July 19, 2007 at 3:04 pm | In Content Management, Legal, communication | No CommentsThere was a seminar this morning on E-Discovery that focused on the intersection between the law and IT with regards to information retention and discovery. There were presentations by Joseph L. Fogel and Hillard M. Sterling (attorneys at Freeborn & Peters LLP), Karen Hobert (Burton Group analyst for Collaboration and Content Management), and Trent Henry (Burton Group analyst for Security and Risk Management Strategies). Then I moderated a panel with the four speakers. The audience was about one third lawyers and two thirds IT people. E-Discovery is not my normal area of research, but I found the issues and discussion fascinating and thought it could be useful to others if I posted my notes here.

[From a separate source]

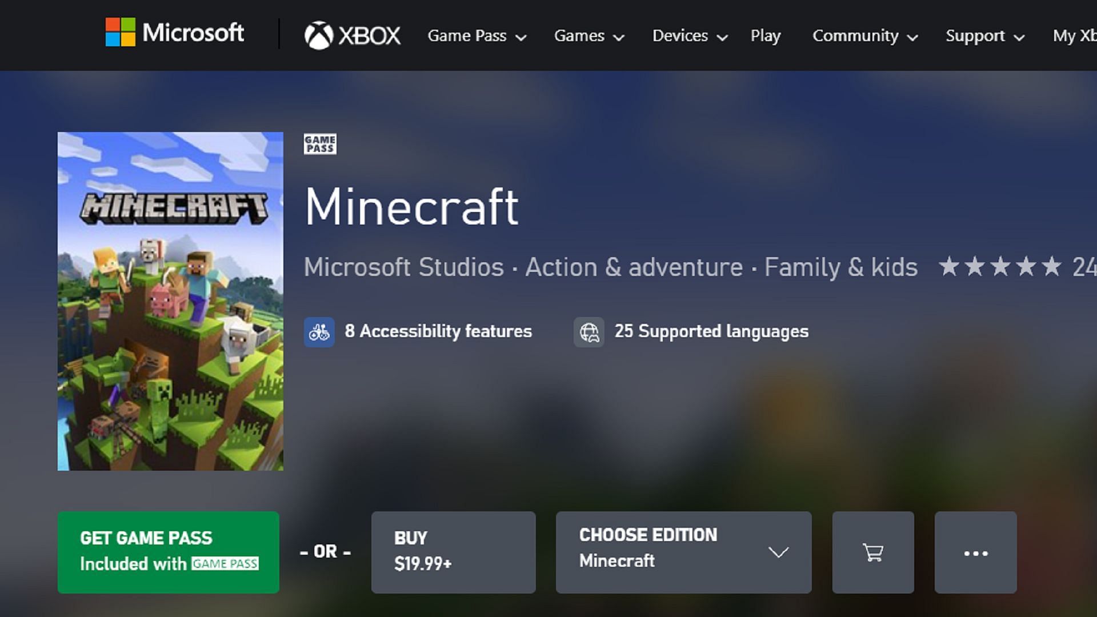Expand the Support navigation menu
This screenshot has height=617, width=1097.
coord(983,35)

- I had an interesting discussion with Joe before the seminar about how the courts reconcile the leading edge nature of e-discovery and the conservative nature of many large corporations when it comes to IT. It’s all to easy for someone who hasn’t been a part of IT migration and upgrade plans to see a brochure for some great search, categorization, or discovery tool, take that as a proof point that a high level of information is reasonably accessible, and then assume any corporation that isn’t using such technology is just being obstinate. I’m not a lawyer, but Joe pointed to a Rule 26(b)2)(B) that says “a party need not provide discovery of electronically stored information from sources that the party identifies as not reasonably accessible because of undue burden or cost. …”. This market is obviously at the leading edge of its growth curve judging by the number of disconnected technology markets, number and size of vendors, and confusion among IT shops in what to do. So how quickly are organizations expected to be able to adopt the newest technology and best practices? Joe’s answer is that, like much else in law, it depends on the judge you get. There is a wide variance in the level of understanding of technical matters that judges have and that can strongly influence whether he/she deems an organization to be lax in its duties for disclosure.

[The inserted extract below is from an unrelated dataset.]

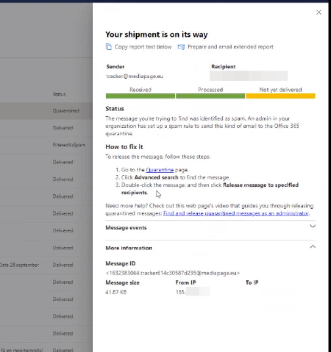Open Find and release quarantined messages link

click(x=236, y=213)
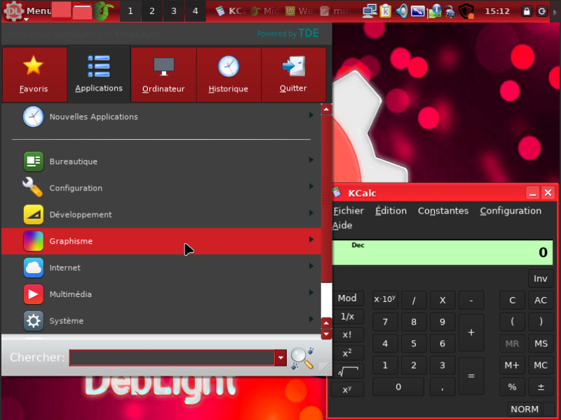Image resolution: width=561 pixels, height=420 pixels.
Task: Expand the Graphisme submenu arrow
Action: pos(311,240)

- It was made clear that policies for retention or auto-deletion of information have allow for modification due to potential pending litigation. Rule 37(f) (”safe harbor”) was cited. To me this means the policies have to be flexible and there needs to be a path of communication between legal and IT so that they know who to tell in IT that auto-deletion must stop and that it can be stopped quickly once that order is sent.

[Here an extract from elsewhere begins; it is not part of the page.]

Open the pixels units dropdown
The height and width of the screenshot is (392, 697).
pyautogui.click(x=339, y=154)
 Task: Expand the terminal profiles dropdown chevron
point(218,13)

- Hillard mentioned that for most of the large judgments that are handed down for inability to disclose requested information in a reasonable amount of time, there is usually a historical pattern of non-compliance present. An angry judge then sees a pattern of obstruction and decides to make a statement.
- There still seems to be a legal limbo between countries that affects global US-based companies. US discovery laws may order the disclosure of information from, say, the London office of a company. But stricter British privacy laws may make compliance with that order illegal in England. During the panel the attorneys were asked how that is resolved and it seems the answer is that issue is still up for debate.
There is a lot more depth that was discussed, but needless to say one morning wasn’t enough for me to feel my opinions would be worth much. This was just my first taste of a topic I hadn’t been exposed to before. Just as we had three groups in the room - legal, IT security, and IT communication/collaboration/content - many organizations need to build bridges between these groups before e-discovery issues come to a head.